Arábia Saudita é o maior comprador de produtos do agronegócio do Brasil no mundo árabe. Entre os artigos importados, os principais são carne, açúcar e cereais. Segundo Ghunaim, seu país também tem interesse em importar milho, arroz e trigo. De janeiro a agosto de 2010, as importações sauditas do setor somaram US$ 1,18 bilhão. Se forem consideradas as exportações brasileiras de todos os setores ao país árabe, este ano os embarques já somaram US$ 3,5 bilhões.

"Temos todas as condições de contribuir para que a Arábia Sauditaseja bem sucedida no seu projeto de garantir a segurança alimentar para sua população", afirmou o ministro do Desenvolvimento, Indústria e Comércio Exterior Miguel Jorge, durante o evento. Ele também destacou o papel do país árabe nas exportações brasileiras. "A Arábia Saudita é hoje nosso principal parceiro no Oriente Médio. Precisamos diversificar muito nossa pauta comercial".

Para dar início a esta diversificação, Miguel Jorge irá liderar uma nova delegação de empresários brasileiros à Arábia Saudita no início de dezembro deste ano. "Temos a missão de atrair investimentos sauditas para a área de petróleo, energia, infraestrutura, portos, aeroportos, etc. Eu acho que há boas oportunidades, principalmente para grandes fundos estrangeiros aplicarem nesses projetos. São poucos os países que têm as oportunidades de investimentos como as que nós temos no Brasil", ressaltou.

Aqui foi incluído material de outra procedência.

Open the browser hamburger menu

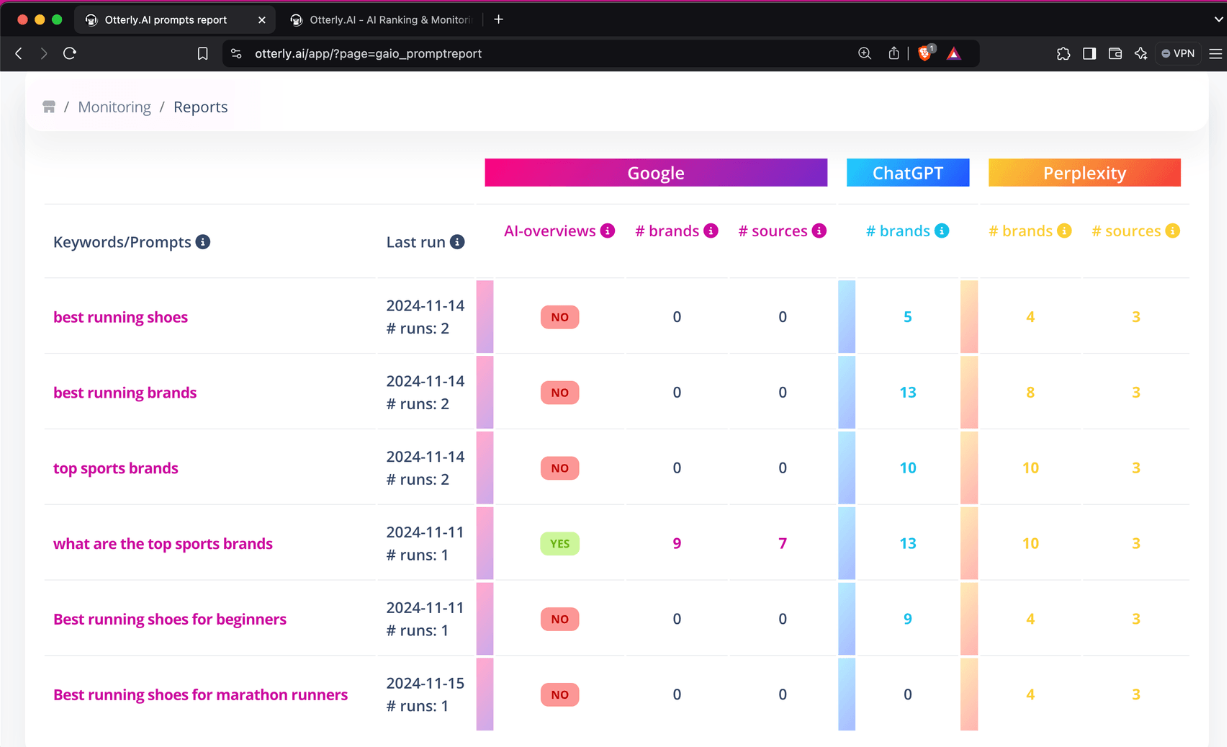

Para Salim Taufic Schahin, presidente da Câmara de Comércio Árabe Brasileira, esta é uma das mais importantes missões da Arábia Saudita que o Brasil já recebeu. "A missão veio estruturada, com vontade de investir, o Brasil está no radar saudita e, tenho certeza que, depois dessa missão, muitos negócios irão frutificar".

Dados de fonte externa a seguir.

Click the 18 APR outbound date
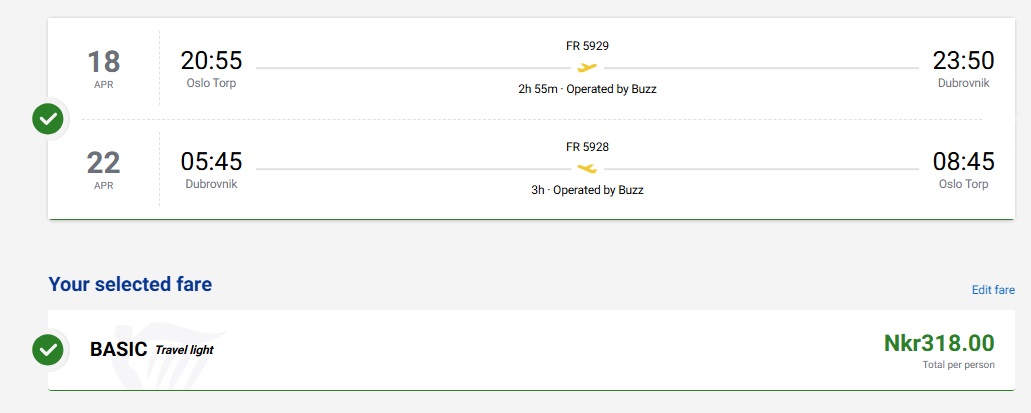 point(104,68)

Célio Porto, secretário de Relações Internacionais do Agronegócio doMinistério da Agricultura, Pecuária e Abastecimento (MAPA), destacou que o Brasil é uma das poucas fronteiras agrícolas com capacidade de expansão no mundo. "O Brasil é um país de grandes oportunidades na área agrícola, mas precisa de capitais, pois não tem recursos financeiros abundantes". Para ele, há uma convergência entre os interesses sauditas e brasileiros. "Entendemos que o Brasil tem condições de gerar ao mundo segurança alimentar no fornecimento de alimentos".

Para Carlos Leopoldo, chefe da Divisão do Oriente Médio do Ministério do Desenvolvimento, Indústria e Comércio Exterior (Mdic), a Arábia Saudita deve ver no Brasil um parceiro para garantir sua segurança alimentar. Ele disse também que espera a cooperação do país árabe para a conclusão do acordo de livre comércio entre o Mercosul e o Conselho de Cooperação do Golfo (GCC, composto por Kuwait, Emirados Árabes Unidos, Arábia Saudita, Catar, Omã e Bahrein).

A delegação saudita ficará em São Paulo até amanhã (06/10/10). Durante este período, fará visitas a entidades setoriais, terá reuniões com exportadores brasileiros e encontrará o secretário-executivo do MAPA, Gerardo Fontelles.